This blog is intended to go along with Population: An Introduction to Concepts and Issues, by John R. Weeks, published by Cengage Learning. The latest edition is the 13th (it will be out in January 2020), but this blog is meant to complement any edition of the book by showing the way in which demographic issues are regularly in the news.

You can download an iPhone app for the 13th edition from the App Store (search for Weeks Population).

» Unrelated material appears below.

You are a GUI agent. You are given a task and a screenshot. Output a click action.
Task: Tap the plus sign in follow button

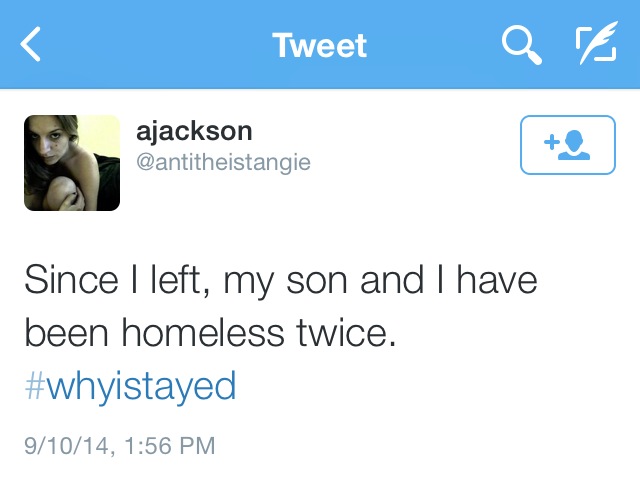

If you are a user of my textbook and would like to suggest a blog post idea, please email me at: john.weeks@sdsu.edu

Friday, October 26, 2012

Science Trumps Superstition in the Year of the Fiery Horse

Thanks to Shoshana Grossbard for the link to a recently published paper exploring what really happens to girls born in the Year of "Hinoeuma" (the Year of the Fiery Horse, aka the Fire Horse). You will recall that in the Chinese zodiac calendar used in Japan, the Year of the Fiery Horse occurs every 60 years and it is believed that girls (but not boys) born in that year will have troublesome characters and so will be hard to marry off. Indeed the birth rate dropped dramatically in the last such year--1966--but of course there were some girls who were born that year nonetheless. Hiroyuki Yamada of Osaka University has gone back to see what happened to those women, compared to women in surrounding cohorts, and compared to men. 
We find that there is no evidence of disadvantages to fire horse women in human capital investment, performance in the marriage market, or intra- household allocation of resources after marriage.
One of the important changes that has occurred since these women were born in 1966 is that arranged marriages have been almost entirely overtaken by love marriages. Older parents arranging a marriage may worry about the year in which a girl is born, but her same or similar age lover seems not to care. Furthermore, since there were fewer women born in that year than in the surrounding years, they seemed to have done a bit better in the marriage market than you would otherwise have expected. Another blow to superstition.